What does this all mean? The decision to sacrifice one of the kids in your squad to save the rest is always wrapped in doubt, without any clear answers. And if you do go ahead with it? The knowledge that you could have avoided that if you’d just done something differently—made a different choice earlier in the battle, prepared differently, risked taking the dangerous route half a chapter ago instead of the safe one—will always linger, and that hurts. In a game about the cost and impact of war, and the impossible decisions war forces people to make, the Soul Cannon is a potent, haunting symbol.

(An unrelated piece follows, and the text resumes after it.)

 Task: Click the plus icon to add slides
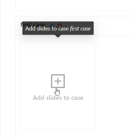(58, 81)
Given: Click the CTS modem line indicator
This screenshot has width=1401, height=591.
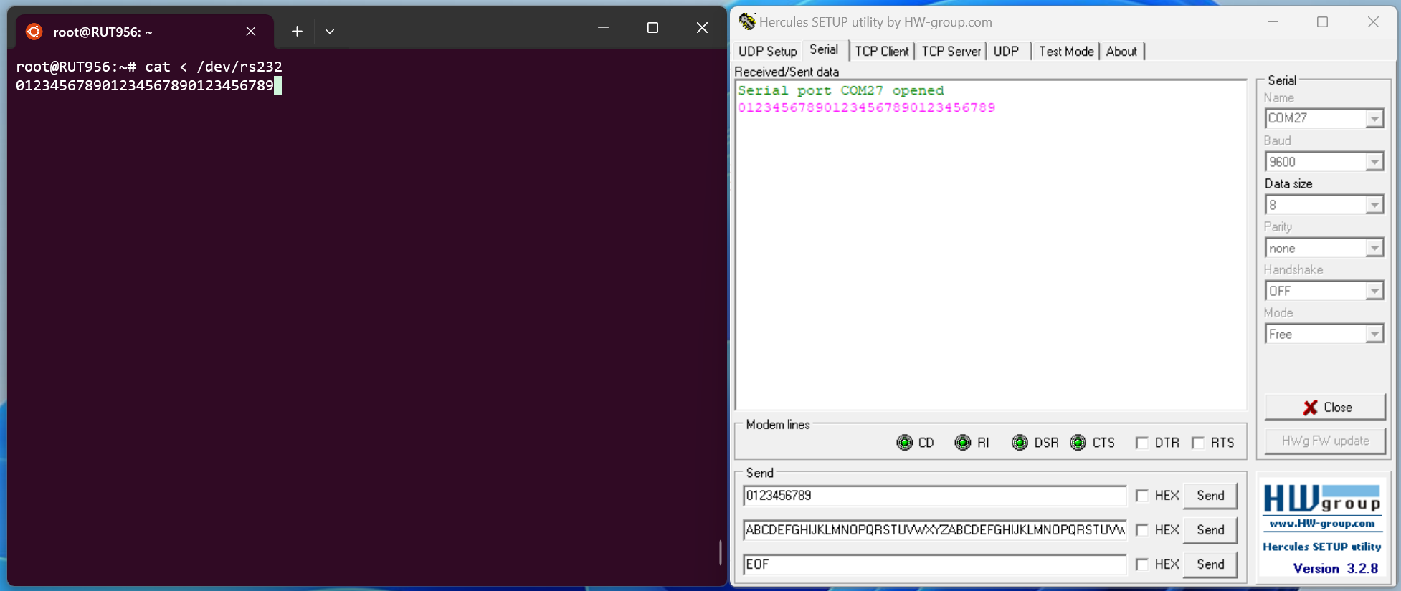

But, like I said, the thing that gives Fuga: Melodies of Steel its weight isn’t just its confronting depiction of war, but the way it keeps humanity and hope at its centre. In the interactions between this group of kids, there are plenty of quiet, uplifting, cheerful, even humorous moments. Friendship values are common in JRPGs these days, but this is one of the most meaningful iterations of the system I’ve seen in a while—not because Fuga does anything different with the idea, mechanically, but because of the different context and mood they bring to the whole piece. Comical scenes of a woefully shy boy trying to learn to talk to girls, or the uplifting sight of kids bonding over something as mundane as doing laundry, hit different in the context of Fuga‘s more challenging subject matter.
This is where the gorgeous art style fits in. The designs for the main cast are cute and colourful, a wife array of different humanoid cats and dogs overflowing with personality. They’re an eclectic bunch, ranging from a cheerful four-year-old, to more serious older kids who’ve taken on a semi-parental role, to the cold demeanor of a teenager who’s been through hell and is out for revenge. But even at their darkest, even in the face of the most horrific consequences of war, there’s an underlying sense of hope and optimism—and the vibrant, cartoon, almost playful art style carries that well. Even the villains, ominous though they tend to look, have an almost comical air to them that belies the complexities they carry.

In a medium that’s so happy to turn war into a frivolous entertainment, it’s rare to see a game actually engage with the realities of war in any meaningful way. You might not expect it from the cute character designs, but that’s exactly what Fuga: Melodies of Steel does, and with remarkable success: weave a harrowing but ultimately hopeful story about the destruction that war leaves in its wake and the desperate lengths people will go to to save those they care about.

Fuga: Melodies of Steel
Developer: CyberConnect2
Publisher: CyberConnect2
Genre: RPG
Platforms: Nintendo Switch (reviewed), PlayStation 5, PlayStation 4, Xbox Series X|S, Xbox One, PC
Release date: 29 July 2021
A review copy was provided to Shindig by the publisher.